### Input data
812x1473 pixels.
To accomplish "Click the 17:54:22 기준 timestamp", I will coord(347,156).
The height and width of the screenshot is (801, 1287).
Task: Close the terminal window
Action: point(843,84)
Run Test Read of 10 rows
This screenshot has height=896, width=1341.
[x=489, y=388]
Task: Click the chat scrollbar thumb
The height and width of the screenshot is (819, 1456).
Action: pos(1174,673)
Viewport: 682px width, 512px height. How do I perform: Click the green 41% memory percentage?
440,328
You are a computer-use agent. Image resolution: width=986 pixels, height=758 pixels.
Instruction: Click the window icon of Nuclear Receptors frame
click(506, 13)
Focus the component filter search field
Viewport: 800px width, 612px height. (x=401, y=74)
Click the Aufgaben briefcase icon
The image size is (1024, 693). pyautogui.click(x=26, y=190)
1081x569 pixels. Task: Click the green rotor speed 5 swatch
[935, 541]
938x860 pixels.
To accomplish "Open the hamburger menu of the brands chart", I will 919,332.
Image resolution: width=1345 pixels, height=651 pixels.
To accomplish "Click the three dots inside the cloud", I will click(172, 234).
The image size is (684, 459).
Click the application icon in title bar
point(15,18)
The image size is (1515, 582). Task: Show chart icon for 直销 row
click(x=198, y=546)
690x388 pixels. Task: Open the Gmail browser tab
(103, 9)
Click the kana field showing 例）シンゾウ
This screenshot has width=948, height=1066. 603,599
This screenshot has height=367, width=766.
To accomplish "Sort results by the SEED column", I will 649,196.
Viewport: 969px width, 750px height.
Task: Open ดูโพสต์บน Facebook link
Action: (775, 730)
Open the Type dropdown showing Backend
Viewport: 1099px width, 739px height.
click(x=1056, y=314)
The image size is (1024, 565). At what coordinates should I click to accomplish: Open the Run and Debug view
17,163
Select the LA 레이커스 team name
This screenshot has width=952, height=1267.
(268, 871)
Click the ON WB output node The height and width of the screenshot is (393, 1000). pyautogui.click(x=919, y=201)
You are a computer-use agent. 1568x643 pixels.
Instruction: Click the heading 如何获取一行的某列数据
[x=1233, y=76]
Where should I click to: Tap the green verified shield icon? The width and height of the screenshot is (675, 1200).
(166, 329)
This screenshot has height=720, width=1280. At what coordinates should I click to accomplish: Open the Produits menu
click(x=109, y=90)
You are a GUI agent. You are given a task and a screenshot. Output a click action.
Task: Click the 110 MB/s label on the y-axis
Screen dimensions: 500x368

### The problem
All of the lines above that carry the string "agent" need to be found and copied.

### Response to the task
You are a computer-use agent. Image resolution: width=986 pixels, height=758 pixels.
You are a computer-use agent. 1568x643 pixels.
You are a GUI agent. You are given a task and a screenshot. Output a click action.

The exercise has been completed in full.